3. To observe and hold in position a large portion of the opposing army, while a blow is struck at the remainder.

4. To carry off a considerable convoy of provisions or munitions, on receiving which depended the continuance of a siege or the success of any strategic enterprise, or to protect the march of a convoy of your own.

5. To make a demonstration to draw the enemy in a direction where you wish him to go, in order to facilitate the execution of an enterprise in another direction.

6. To mask, or even to invest, one or more fortified places for a certain time, with a view either to attack or to keep the garrison shut up within the ramparts.

7. To take possession of an important point upon the communications of an enemy already retreating.

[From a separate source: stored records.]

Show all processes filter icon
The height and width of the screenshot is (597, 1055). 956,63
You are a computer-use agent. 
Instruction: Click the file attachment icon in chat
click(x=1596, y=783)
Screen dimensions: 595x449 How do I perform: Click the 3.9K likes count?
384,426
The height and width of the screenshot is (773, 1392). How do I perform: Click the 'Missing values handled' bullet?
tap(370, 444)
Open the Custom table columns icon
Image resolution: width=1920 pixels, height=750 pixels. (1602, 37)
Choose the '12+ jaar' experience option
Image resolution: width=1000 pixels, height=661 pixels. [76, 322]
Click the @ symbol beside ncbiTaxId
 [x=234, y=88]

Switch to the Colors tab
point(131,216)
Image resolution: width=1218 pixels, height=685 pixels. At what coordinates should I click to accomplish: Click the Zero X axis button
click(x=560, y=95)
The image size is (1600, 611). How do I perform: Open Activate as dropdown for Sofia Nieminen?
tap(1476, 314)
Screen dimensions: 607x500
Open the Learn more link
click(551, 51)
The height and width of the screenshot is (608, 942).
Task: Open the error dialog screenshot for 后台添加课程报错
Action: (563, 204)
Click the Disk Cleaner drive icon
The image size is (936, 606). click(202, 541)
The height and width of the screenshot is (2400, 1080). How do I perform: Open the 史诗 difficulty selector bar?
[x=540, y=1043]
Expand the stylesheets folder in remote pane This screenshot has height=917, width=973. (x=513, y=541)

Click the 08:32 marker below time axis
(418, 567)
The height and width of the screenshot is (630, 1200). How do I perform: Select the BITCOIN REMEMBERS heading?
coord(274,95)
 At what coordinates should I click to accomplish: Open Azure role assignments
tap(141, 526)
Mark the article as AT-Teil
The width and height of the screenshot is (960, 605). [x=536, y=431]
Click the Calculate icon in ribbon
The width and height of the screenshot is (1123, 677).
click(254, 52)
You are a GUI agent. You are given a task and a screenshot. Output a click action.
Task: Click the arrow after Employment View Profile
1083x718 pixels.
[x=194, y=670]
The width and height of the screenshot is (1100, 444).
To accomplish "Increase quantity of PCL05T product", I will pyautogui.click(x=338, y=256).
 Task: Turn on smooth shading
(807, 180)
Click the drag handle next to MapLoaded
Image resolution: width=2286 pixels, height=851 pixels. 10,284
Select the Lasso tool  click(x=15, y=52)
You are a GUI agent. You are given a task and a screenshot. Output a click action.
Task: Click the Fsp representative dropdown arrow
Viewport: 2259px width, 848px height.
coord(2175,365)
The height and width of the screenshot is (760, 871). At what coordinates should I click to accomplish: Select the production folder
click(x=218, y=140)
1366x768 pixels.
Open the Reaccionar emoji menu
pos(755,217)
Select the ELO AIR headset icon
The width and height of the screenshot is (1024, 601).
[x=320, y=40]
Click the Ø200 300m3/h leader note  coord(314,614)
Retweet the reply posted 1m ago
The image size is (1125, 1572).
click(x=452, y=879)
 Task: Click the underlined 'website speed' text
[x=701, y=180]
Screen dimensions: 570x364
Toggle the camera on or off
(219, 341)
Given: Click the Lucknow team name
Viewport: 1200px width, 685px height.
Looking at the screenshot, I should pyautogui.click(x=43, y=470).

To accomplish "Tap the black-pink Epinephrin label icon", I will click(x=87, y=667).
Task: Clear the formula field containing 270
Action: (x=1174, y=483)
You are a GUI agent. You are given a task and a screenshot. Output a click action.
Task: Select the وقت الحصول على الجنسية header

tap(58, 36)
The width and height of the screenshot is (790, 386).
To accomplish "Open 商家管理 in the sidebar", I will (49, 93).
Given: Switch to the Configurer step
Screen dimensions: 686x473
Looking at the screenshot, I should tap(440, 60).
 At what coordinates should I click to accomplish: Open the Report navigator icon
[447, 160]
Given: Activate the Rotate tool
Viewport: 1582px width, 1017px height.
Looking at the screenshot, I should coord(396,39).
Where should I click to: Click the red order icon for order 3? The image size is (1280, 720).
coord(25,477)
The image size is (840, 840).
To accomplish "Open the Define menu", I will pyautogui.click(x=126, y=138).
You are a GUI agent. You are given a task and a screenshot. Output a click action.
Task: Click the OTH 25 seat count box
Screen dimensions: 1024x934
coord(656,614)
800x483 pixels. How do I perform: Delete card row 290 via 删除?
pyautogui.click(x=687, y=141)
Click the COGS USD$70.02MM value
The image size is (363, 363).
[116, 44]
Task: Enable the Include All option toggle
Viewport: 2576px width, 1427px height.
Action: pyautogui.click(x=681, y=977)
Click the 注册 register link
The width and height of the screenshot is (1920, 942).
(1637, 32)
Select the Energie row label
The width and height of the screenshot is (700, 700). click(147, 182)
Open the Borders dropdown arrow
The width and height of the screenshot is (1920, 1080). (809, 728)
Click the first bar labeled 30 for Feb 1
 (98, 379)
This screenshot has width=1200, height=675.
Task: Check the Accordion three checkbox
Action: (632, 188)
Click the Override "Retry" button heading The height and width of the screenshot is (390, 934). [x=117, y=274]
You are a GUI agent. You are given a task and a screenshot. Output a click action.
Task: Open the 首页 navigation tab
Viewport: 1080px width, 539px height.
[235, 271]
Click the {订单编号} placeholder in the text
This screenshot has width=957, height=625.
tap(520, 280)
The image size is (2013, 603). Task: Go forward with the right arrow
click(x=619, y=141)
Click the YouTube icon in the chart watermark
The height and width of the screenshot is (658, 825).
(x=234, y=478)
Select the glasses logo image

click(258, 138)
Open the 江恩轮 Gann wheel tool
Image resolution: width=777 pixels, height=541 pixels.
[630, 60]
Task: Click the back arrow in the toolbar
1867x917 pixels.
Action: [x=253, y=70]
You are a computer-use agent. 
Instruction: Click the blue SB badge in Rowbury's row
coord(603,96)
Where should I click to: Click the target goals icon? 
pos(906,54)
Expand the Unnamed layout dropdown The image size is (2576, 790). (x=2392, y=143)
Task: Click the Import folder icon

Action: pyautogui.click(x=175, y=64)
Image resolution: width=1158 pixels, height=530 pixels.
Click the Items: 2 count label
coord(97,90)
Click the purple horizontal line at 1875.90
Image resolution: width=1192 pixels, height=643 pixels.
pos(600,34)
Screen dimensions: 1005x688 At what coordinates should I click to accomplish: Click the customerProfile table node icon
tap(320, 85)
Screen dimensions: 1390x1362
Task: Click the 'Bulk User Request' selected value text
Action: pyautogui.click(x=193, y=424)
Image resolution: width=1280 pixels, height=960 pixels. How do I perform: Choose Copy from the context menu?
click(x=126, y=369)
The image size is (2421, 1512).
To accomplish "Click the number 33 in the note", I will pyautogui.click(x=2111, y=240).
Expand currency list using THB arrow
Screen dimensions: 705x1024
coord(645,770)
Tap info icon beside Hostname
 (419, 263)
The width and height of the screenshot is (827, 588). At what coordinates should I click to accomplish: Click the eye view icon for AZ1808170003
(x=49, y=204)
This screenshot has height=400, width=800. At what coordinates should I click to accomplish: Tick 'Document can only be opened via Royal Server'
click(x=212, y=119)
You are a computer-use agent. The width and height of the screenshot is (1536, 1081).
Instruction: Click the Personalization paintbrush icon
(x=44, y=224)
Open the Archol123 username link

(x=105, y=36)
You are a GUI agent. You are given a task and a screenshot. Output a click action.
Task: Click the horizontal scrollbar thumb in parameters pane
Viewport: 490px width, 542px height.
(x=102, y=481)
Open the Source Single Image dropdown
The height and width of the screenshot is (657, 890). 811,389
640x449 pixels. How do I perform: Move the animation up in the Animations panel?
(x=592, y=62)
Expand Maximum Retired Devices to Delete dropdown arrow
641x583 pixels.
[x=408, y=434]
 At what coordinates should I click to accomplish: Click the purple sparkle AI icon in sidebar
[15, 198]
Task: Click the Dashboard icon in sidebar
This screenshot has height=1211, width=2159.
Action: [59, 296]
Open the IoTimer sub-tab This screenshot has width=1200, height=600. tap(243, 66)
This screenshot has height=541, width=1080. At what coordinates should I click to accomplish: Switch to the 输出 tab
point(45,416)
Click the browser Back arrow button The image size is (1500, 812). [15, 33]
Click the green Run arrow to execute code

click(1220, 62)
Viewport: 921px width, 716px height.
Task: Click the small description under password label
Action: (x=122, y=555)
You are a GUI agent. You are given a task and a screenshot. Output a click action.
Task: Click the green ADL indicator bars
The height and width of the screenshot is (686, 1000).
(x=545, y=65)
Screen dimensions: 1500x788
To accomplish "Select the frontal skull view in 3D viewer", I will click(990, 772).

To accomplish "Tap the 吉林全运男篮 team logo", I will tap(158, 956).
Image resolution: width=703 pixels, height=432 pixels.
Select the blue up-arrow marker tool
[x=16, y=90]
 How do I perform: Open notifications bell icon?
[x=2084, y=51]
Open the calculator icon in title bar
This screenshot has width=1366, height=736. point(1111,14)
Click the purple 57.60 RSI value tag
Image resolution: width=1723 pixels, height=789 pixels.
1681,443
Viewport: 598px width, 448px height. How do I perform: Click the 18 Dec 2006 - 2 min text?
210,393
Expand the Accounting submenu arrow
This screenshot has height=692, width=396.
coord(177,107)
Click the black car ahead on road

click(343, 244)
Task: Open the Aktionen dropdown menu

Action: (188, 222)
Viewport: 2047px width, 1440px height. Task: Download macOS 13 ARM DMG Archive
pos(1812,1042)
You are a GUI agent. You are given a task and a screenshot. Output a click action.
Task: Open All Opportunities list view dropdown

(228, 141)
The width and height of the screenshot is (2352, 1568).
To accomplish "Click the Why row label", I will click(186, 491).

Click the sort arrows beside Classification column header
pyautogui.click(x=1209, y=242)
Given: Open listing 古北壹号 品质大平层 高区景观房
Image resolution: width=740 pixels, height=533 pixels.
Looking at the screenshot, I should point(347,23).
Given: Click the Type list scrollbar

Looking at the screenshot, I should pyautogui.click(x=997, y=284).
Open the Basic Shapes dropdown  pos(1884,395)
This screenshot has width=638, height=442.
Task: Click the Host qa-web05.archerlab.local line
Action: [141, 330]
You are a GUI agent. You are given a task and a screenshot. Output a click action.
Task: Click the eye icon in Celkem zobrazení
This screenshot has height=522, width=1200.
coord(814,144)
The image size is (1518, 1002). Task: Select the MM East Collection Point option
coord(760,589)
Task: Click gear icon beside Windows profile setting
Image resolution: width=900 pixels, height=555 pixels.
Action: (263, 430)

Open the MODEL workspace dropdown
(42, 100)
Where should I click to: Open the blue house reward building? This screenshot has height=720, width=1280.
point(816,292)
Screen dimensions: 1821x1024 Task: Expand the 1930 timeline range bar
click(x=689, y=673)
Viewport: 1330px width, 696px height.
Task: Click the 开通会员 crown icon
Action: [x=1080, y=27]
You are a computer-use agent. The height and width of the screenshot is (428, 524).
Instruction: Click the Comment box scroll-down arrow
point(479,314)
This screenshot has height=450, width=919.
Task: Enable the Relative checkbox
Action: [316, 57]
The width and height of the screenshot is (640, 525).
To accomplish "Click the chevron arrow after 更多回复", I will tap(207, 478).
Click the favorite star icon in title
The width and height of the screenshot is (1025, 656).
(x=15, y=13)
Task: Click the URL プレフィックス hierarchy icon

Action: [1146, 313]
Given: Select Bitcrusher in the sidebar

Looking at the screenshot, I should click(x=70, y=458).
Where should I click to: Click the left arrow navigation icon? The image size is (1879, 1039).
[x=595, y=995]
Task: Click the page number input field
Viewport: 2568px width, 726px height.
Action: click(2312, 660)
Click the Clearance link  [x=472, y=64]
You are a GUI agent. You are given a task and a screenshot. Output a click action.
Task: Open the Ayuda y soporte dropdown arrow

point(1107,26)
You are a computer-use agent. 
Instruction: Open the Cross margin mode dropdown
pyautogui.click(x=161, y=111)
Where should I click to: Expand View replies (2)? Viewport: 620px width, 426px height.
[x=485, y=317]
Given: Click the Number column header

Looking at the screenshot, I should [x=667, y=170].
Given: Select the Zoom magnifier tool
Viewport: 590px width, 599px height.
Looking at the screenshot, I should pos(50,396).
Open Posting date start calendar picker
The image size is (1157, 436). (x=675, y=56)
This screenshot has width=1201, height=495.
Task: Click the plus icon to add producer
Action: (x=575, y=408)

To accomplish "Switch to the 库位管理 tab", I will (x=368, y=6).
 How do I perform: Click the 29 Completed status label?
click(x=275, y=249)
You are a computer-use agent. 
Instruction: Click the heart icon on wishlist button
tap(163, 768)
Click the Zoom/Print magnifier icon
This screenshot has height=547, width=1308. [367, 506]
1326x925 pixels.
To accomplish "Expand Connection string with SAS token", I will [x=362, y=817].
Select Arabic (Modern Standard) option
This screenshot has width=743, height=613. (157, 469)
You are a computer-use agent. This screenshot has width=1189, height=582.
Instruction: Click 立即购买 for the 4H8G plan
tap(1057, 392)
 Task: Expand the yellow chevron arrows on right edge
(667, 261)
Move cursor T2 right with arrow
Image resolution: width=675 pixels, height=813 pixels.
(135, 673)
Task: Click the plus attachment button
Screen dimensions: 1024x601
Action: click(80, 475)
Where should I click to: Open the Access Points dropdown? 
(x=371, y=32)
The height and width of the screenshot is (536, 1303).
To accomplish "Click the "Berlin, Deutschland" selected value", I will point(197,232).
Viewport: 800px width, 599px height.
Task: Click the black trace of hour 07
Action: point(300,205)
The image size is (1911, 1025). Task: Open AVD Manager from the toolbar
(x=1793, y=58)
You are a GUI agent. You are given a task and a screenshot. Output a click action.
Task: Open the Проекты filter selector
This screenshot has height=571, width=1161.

However great may be the temptation to undertake such operations as those enumerated, it must be constantly borne in mind that they are always secondary in importance, and that the essential thing is to be successful at the decisive points. A multiplication of detachments must, therefore, be avoided. Armies have been destroyed for no other reason than that they were not kept together.

We will here refer to several of these enterprises, to show that their success depends sometimes upon good fortune and sometimes upon the skill of their designer, and that they often fail from faulty execution.

Peter the Great took the first step toward the destruction of Charles XII. by causing the seizure, by a strong detachment, of the famous convoy Lowenhaupt was bringing up. Villars entirely defeated at Denain the large detachment Prince Eugene sent out in 1709 under D'Albermale.

The destruction of the great convoy Laudon took from Frederick during the siege of Olmutz compelled the king to evacuate Moravia. The fate of the two detachments of Fouquet at Landshut in 1760, and of Fink at Maxen in 1759, demonstrates how difficult it is at times to avoid making detachments, and how dangerous they may be. To come nearer our own times, the disaster of Vandamme at Culm was a bloody lesson, teaching that a corps must not be thrust forward too boldly: however, we must admit that in this case the operation was well planned, and the fault was not so much in sending out the detachment as in not supporting it properly, as might easily have been done. That of Fink was destroyed at Maxen nearly on the same spot and for the same reason.